DEVELOPING: The Labor Department said the U.S. economy added 138,000 jobs in May and the unemployment rate declined from 4.4% to 4.3%. The consensus called for 185,000 jobs and economist forecast the unemployment rate to hold steady at 4.4%.
Health care added 24,000 in May, including hospitals adding 7,000 jobs and ambulatory health care services adding 13,000.
Mining added 7,000 jobs in May. Employment in mining has risen by 47,000 since reaching a recent low point in October 2016, with most of the gain in support activities for mining. Construction also added 11,000, as did financial services.
Professional services added a healthy 38,000.

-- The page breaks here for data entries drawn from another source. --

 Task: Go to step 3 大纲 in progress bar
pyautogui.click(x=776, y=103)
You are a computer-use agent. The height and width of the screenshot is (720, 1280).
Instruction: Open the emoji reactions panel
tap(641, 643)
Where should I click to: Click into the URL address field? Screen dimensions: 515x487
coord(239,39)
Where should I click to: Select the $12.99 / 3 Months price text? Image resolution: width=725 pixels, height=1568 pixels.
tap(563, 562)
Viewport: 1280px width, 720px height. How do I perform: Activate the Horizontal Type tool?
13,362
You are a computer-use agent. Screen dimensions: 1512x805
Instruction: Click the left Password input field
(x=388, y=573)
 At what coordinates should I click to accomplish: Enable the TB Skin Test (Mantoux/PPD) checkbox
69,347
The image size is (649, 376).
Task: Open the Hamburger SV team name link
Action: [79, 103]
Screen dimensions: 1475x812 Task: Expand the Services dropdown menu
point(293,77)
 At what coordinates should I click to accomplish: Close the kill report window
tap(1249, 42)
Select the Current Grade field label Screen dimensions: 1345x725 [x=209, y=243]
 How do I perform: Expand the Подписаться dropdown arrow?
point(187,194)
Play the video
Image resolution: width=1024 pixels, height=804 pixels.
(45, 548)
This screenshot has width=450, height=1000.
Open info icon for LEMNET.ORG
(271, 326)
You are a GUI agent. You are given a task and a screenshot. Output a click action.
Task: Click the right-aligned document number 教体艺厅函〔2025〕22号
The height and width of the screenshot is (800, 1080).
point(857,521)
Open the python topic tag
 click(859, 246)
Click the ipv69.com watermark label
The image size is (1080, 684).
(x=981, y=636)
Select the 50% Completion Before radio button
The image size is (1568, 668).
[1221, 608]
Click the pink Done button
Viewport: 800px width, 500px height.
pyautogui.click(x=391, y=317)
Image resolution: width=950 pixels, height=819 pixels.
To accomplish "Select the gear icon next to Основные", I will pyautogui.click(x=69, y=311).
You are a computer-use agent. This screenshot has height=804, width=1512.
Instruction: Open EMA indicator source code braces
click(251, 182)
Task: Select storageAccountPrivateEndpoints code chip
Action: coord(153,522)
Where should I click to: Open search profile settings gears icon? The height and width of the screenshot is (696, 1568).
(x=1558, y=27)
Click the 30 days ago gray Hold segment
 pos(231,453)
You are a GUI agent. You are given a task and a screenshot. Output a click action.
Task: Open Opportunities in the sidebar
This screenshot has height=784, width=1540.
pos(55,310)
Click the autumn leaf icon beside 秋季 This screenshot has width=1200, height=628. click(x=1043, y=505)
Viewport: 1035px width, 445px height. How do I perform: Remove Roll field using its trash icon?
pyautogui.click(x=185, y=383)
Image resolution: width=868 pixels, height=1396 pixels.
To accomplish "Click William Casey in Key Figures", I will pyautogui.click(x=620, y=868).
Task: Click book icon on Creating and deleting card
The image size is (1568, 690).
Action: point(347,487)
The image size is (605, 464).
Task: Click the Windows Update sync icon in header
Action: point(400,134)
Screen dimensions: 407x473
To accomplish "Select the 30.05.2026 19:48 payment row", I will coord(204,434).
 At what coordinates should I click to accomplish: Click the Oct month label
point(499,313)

But despite the data from regional factory activity surveys conducted by each district’s Federal Reserve, the Bureau of Labor Statistics (BLS) said manufacturing lost 1,000 jobs in May.
The government report stands in contrast to the ADP National Employment Report released Thursday that showed the U.S. private sector added added 253,000 jobs in May, far more than the 170,000 median consensus estimate.
“Job growth is rip-roaring,” Mark Zandi, chief economist of Moody’s Analytics said. “The current pace of job growth is nearly three times the rate necessary to absorb growth in the labor force. Increasingly, businesses’ number one challenge will be a shortage of labor.”
The Federal Reserve was expected to hike interest rates with all other indicators leading up to the latest report showing strong labor market conditions. That hike is very much in question now.